Throughout much of the late 1880s Coffey was politically active in the campaigns for free trade and home rule. He served as secretary to the Irish National League, addressed meetings in England and Ireland, and wrote numerous pamphlets and articles, notably The common sense of home rule (1885), Home rule: answers to objections (1888), and ‘Mr Parnell and the land purchase bill’ (Westminster Review, Dec. 1890). Briefly engaged in journalism, he was probably an early anonymous contributor to the Irish Independent. Through his work as secretary to the Dublin working men's club he met his future wife, Jane Sophia Frances L'Estrange. They married in September 1885 and had one son Diarmid Coffey (qv). As a couple they made a significant contribution to the cultural climate of the time, and through their differing backgrounds (he catholic and she protestant gentry) their home in Harcourt Terrace became a meeting-place for a wide range of Dublin society, among them many prominent in the Celtic revival. Harcourt Terrace provided the location for the first production of Deirdre by AE (George Russell (qv)) in January 1902, in which Coffey himself took a supporting role. He and his wife later participated in the establishment of the Irish Literary Theatre.

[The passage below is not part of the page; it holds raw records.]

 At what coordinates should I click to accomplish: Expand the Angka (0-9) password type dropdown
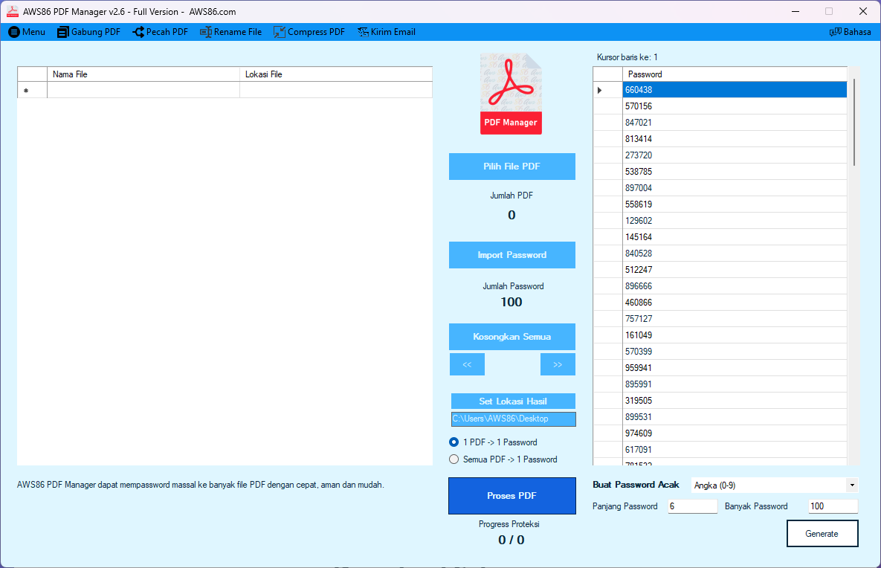[x=851, y=485]
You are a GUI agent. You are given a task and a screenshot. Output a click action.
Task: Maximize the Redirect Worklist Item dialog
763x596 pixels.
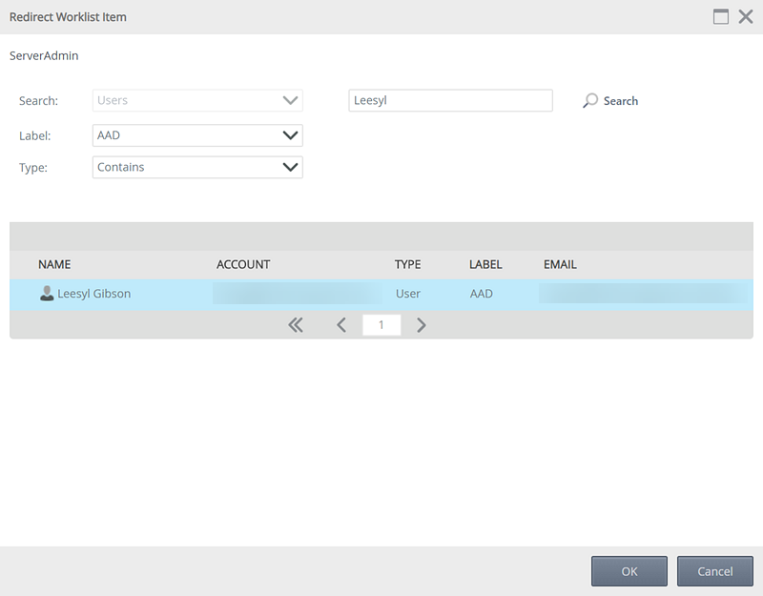point(721,16)
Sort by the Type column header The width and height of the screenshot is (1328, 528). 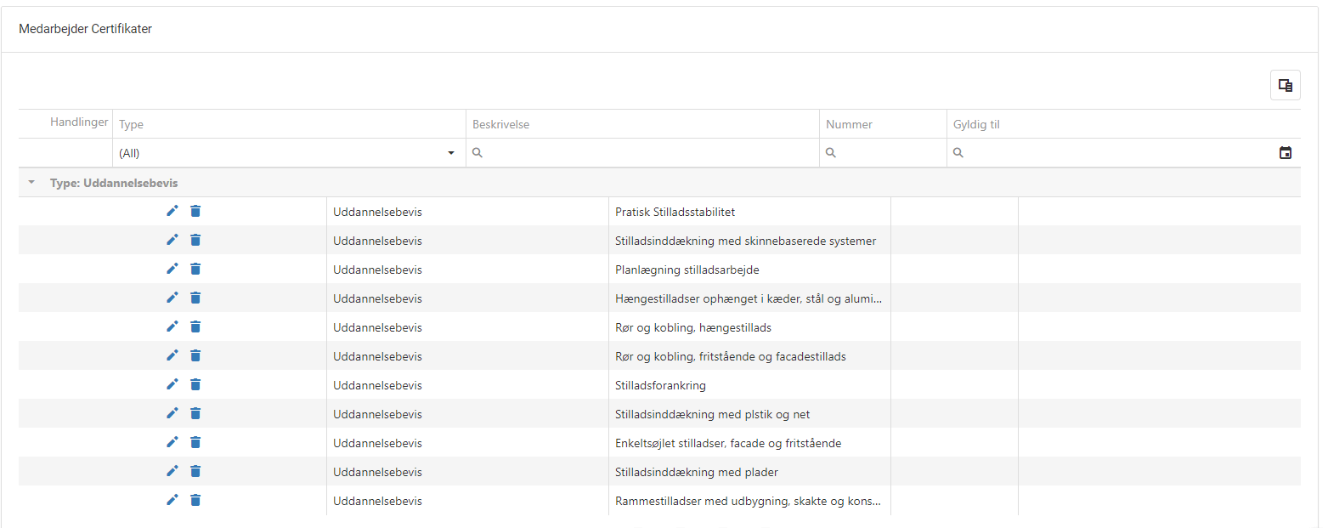click(132, 124)
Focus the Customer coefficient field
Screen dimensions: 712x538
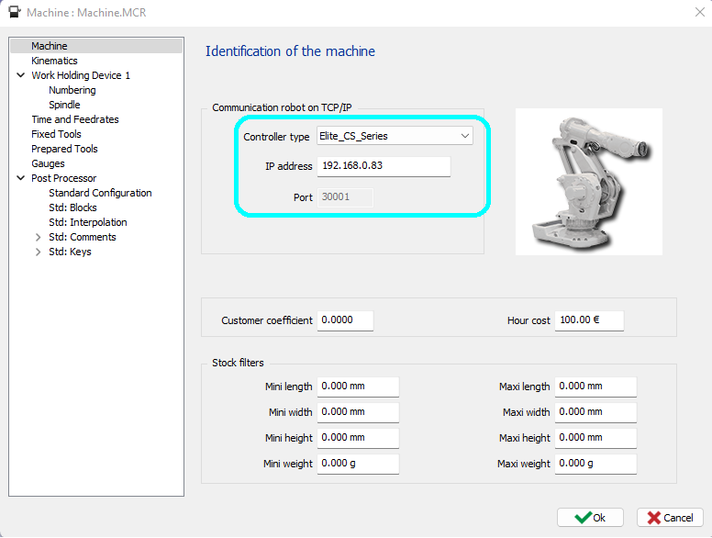(345, 320)
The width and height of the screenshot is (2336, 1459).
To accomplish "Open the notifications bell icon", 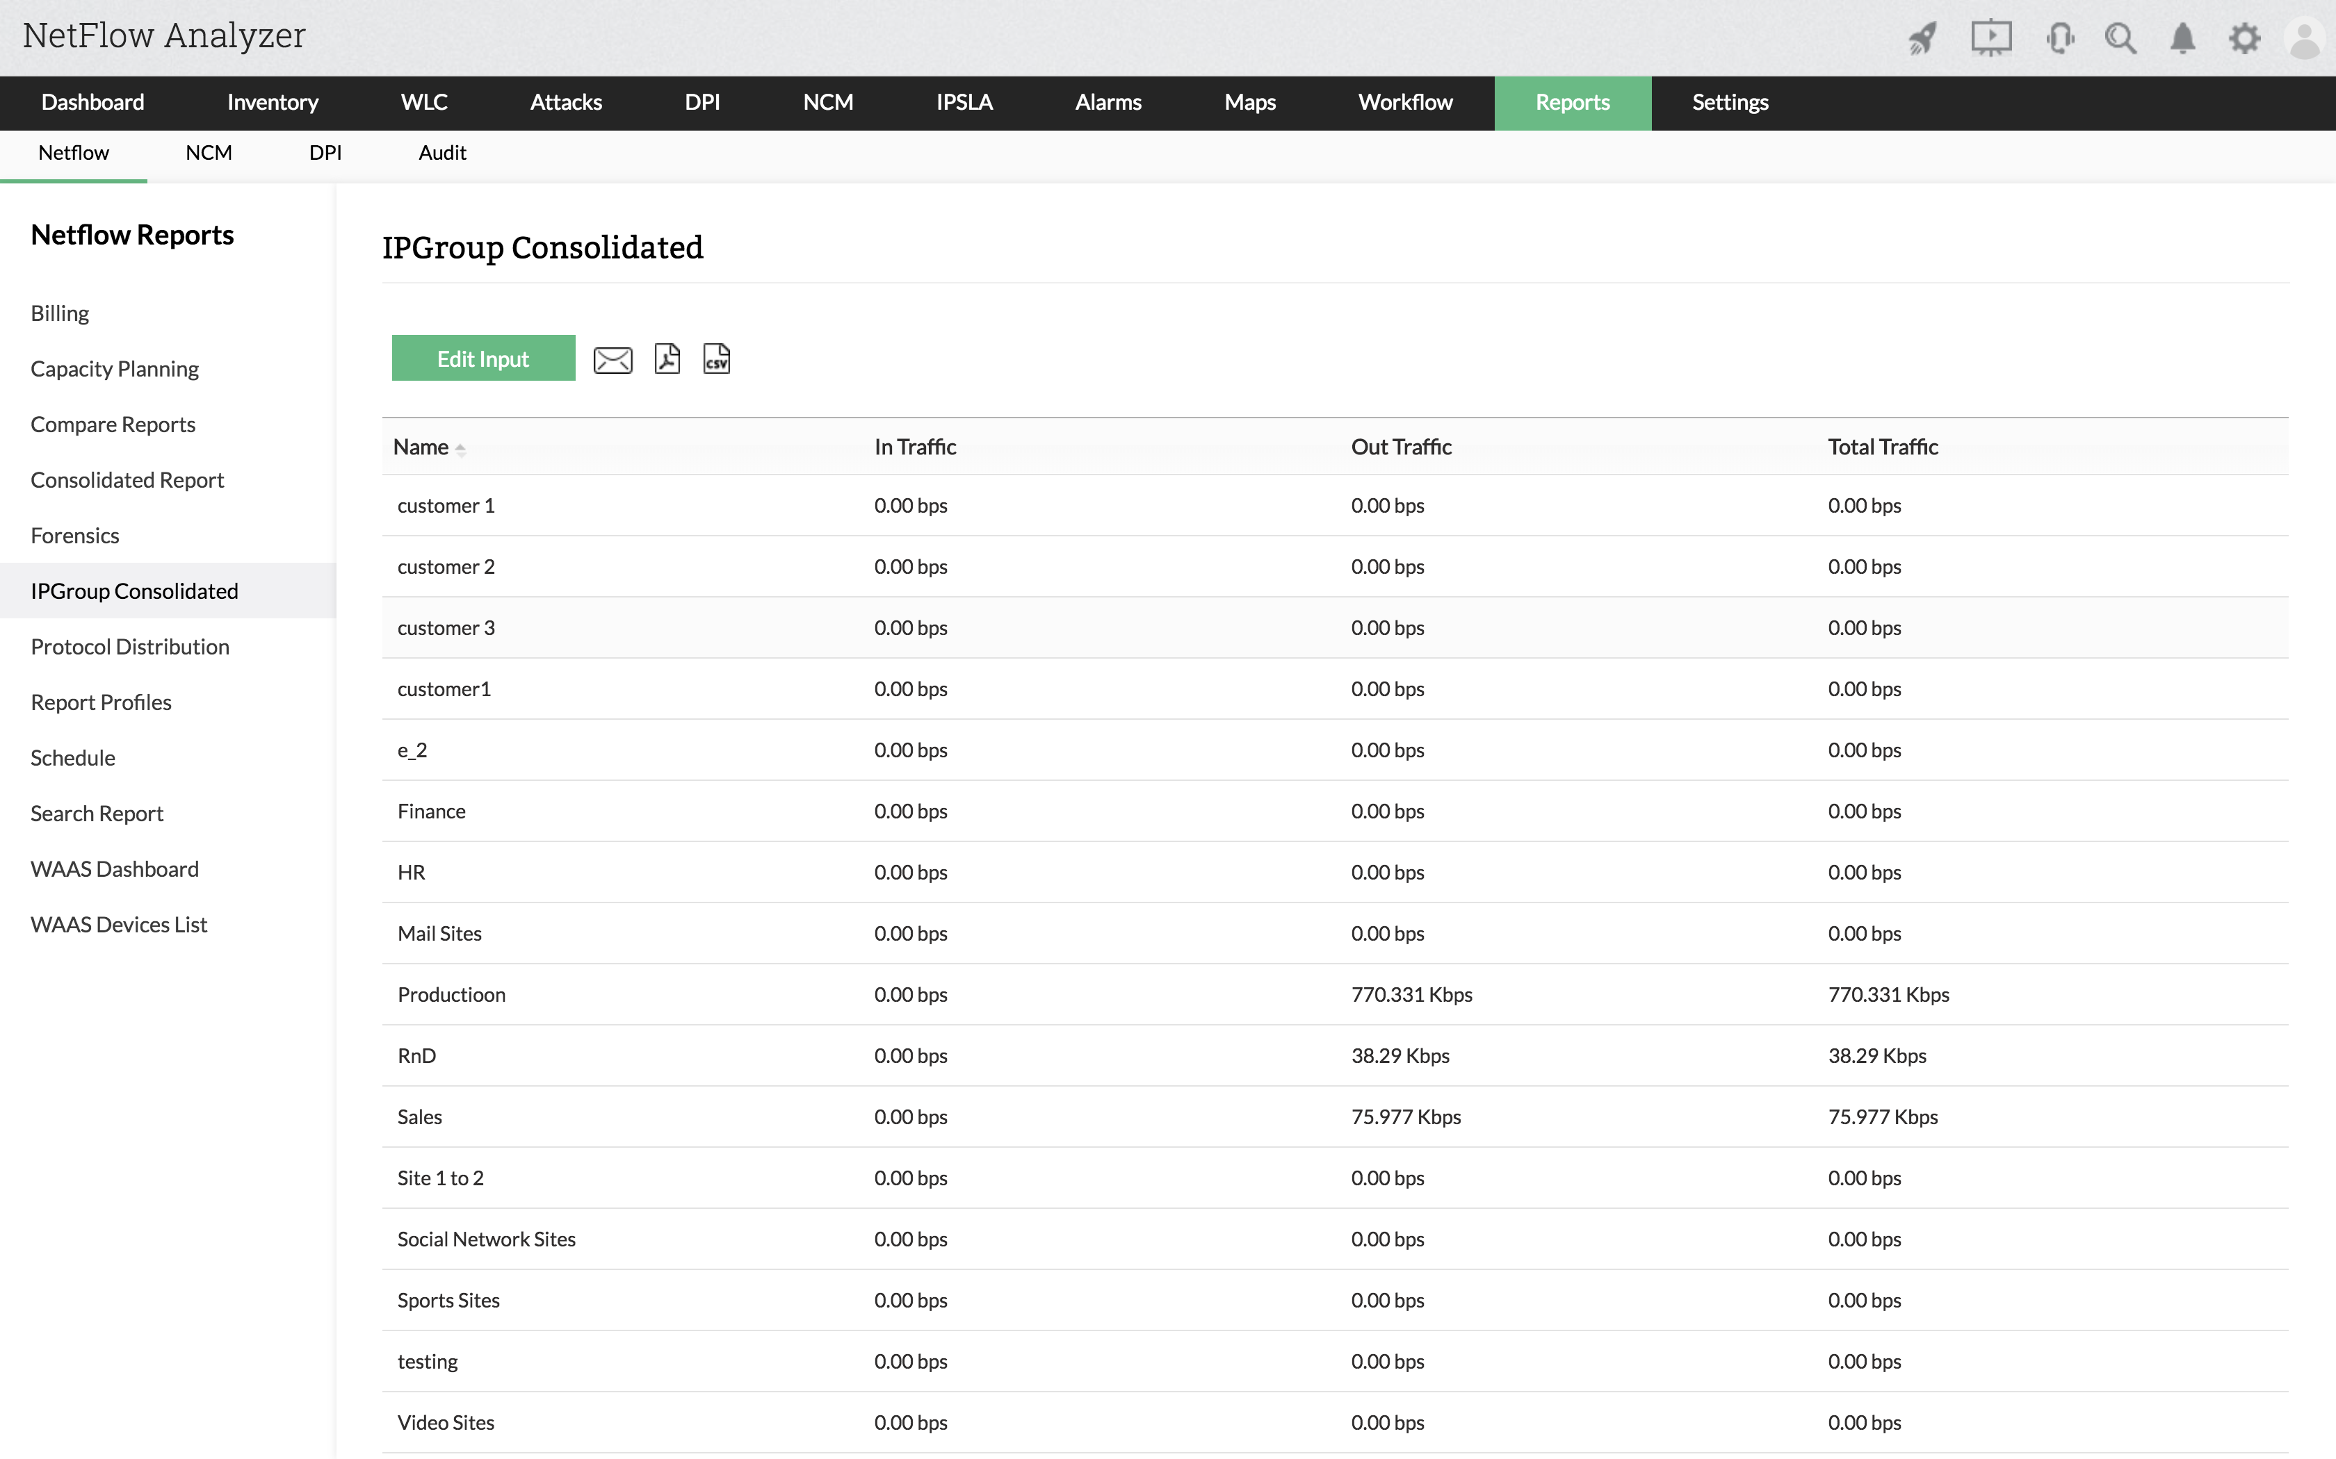I will 2183,39.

Best known for his work as an archaeologist, Coffey seems to have made no conscious decision to enter the field. His initial interest in the subject may have had much to do with his friendship with Robert Day, the Cork businessman and antiquarian. A keen excavator, he collaborated with Thomas Plunkett MRIA on the opening of the cairn on Topped Mountain near Enniskillen, and went on to work on the Craigywarren Crannog, a tumulus near Loughrea, Co. Galway, and the caves at Kesh, Co. Sligo; he wrote a paper on each of these sites for the RIA's Transactions. Elected MRIA in 1886, in 1896 he was appointed curator of Irish antiquities in the National Museum of Ireland, and subsequently became the first keeper of that department. His publications include A catalogue of Irish coins in the R.I.A. (1895), The origins of prehistoric ornament in Ireland (1897), Celtic antiquities of the Christian period (1909; repr. 1910), New Grange (1912), and The bronze age in Ireland (1913). He also contributed papers to the RSAI, of which he was appointed a member in 1891 and a fellow in 1894. He served on the councils of both the RSAI and RIA and was an officer of the Académie Française. Having suffered a stroke in 1904, which forced him drastically to reduce his public commitments, Coffey produced many of his later publications with great difficulty. He is remembered as one of the earliest Irish archaeologists to examine prehistoric Irish remains within a broader European context, and as a pioneer in the application of scientific methods to research.
Coffey was an honorary member of the RHA, and was appointed its professor of antiquities in 1899; as an enthusiastic painter he contributed to several of the academy's exhibitions. He was also an amateur craftsman. The sole Irish contributor to the English Arts and Crafts Exhibition Society in London (1888), he went on to play a major role in the development of the Irish society, on whose executive committee he served. He submitted work to its first exhibition in 1895, and provided financial backing for later exhibitions. He wrote occasional poems and, with James Cousins (qv), started a libretto for an opera on Queen Maeve. He and his wife were active in the Irish section of the National Society for the Prevention of Cruelty to Children from its inception; Coffey served on both its executive (1899–7) and general committee (1897–1916). His portrait was painted by John Butler Yeats (qv) and his likeness sculpted in relief by Oliver Sheppard (qv). Despite ill health he stayed on as keeper at the National Museum until 1914, when, on retiring, he was granted a civil-list pension. After a prolonged illness he died 28 August 1916 at 5 Harcourt Terrace, Dublin. He was buried in Deans Grange cemetery.